WHAT IS EXPECTED:
Please state how many lines in the records contain the string "computer", with no words besides the number.
### RECORDS FOR THIS EXERCISE
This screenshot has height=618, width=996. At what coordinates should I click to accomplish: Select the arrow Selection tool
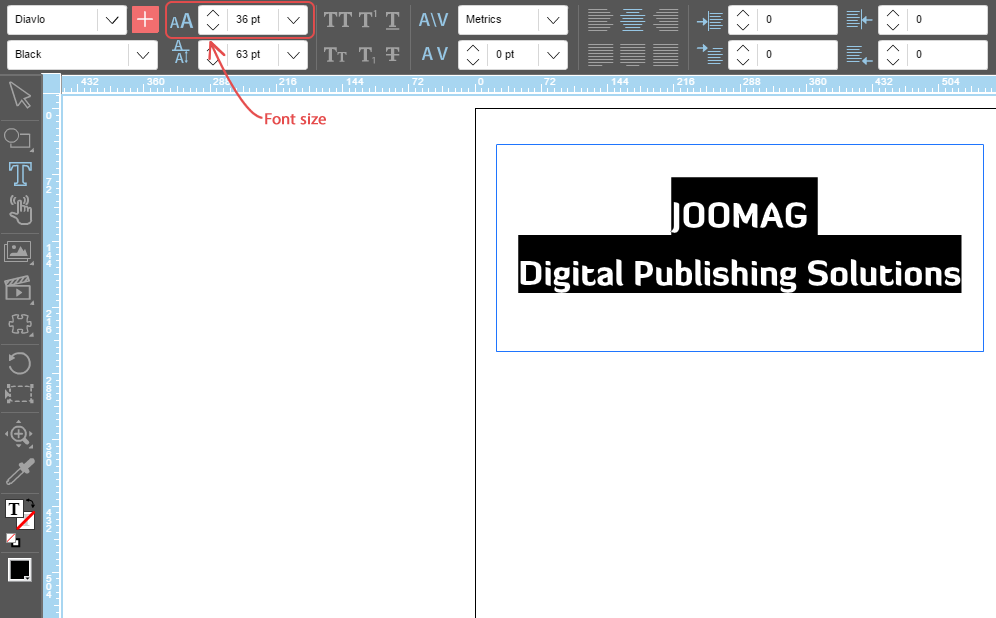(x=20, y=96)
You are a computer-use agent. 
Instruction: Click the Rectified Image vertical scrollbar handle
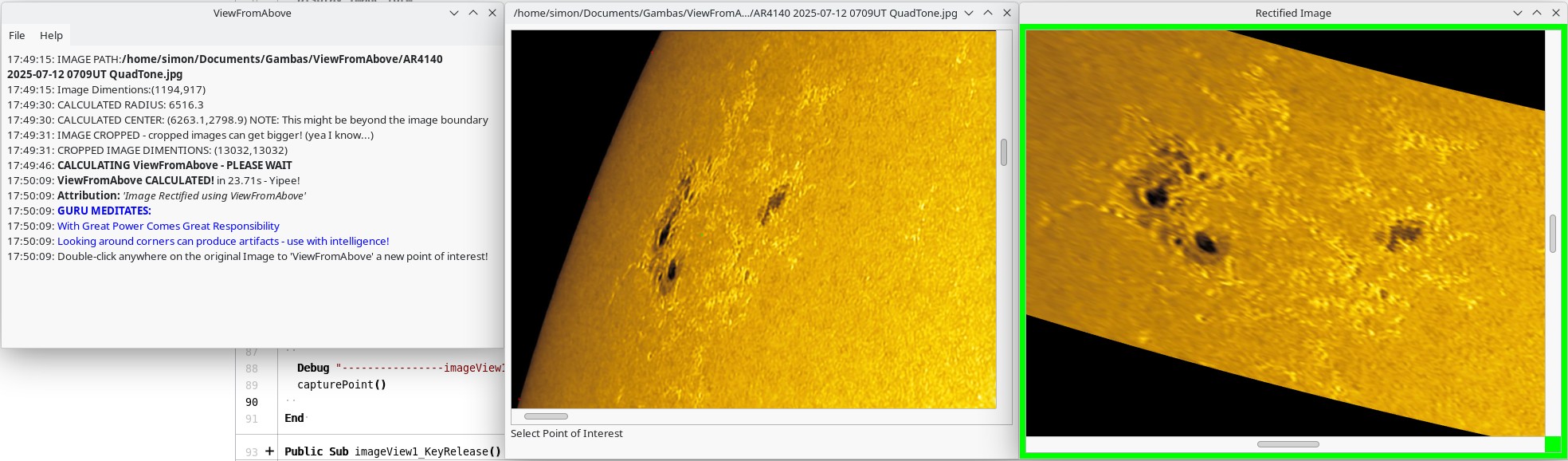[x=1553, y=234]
######
### RECORDS FOR THIS EXERCISE
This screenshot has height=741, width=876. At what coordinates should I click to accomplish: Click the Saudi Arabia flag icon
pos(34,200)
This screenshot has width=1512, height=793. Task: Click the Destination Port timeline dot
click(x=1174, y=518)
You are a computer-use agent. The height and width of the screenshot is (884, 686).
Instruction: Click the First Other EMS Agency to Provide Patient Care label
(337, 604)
######
### RECORDS FOR THIS EXERCISE
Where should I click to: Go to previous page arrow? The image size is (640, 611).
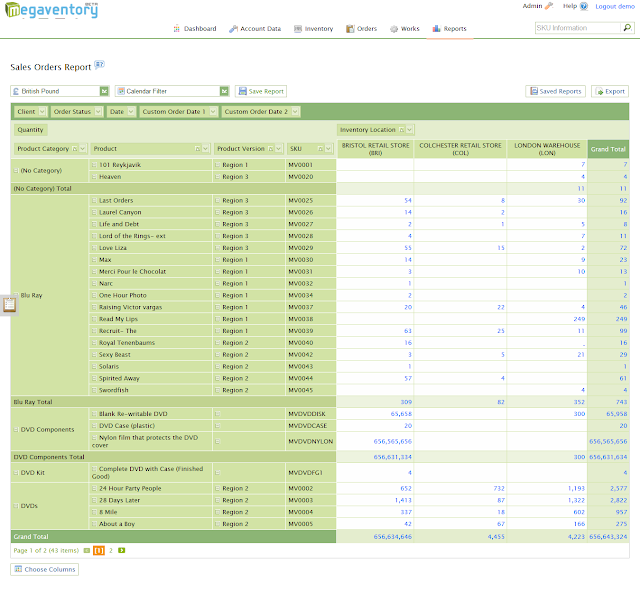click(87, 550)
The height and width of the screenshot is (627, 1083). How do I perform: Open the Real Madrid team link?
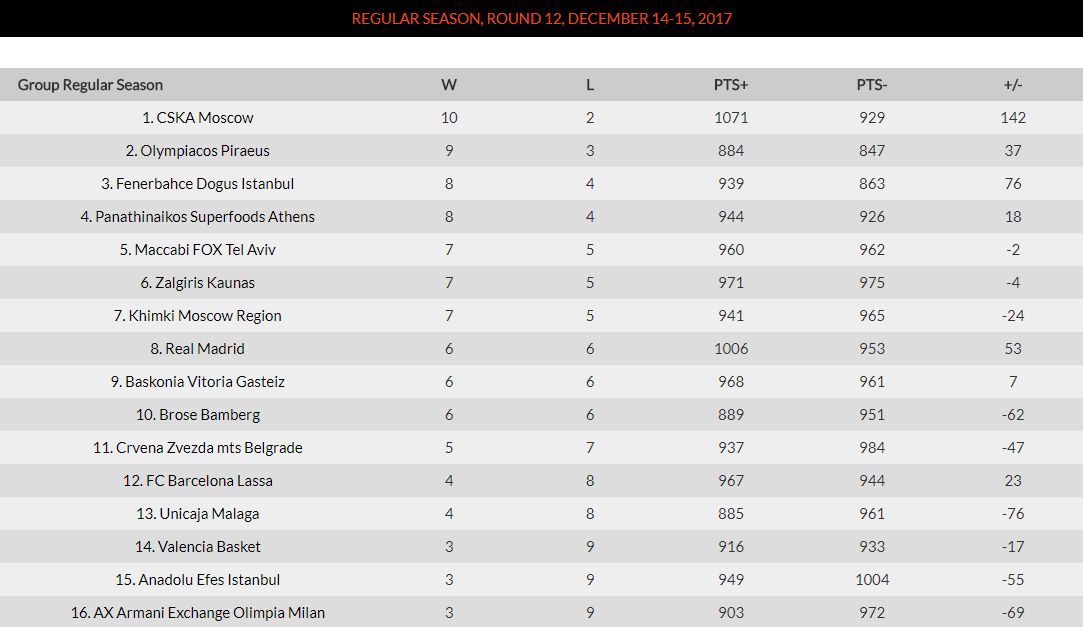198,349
######
OUTPUT OF THE TASK:
2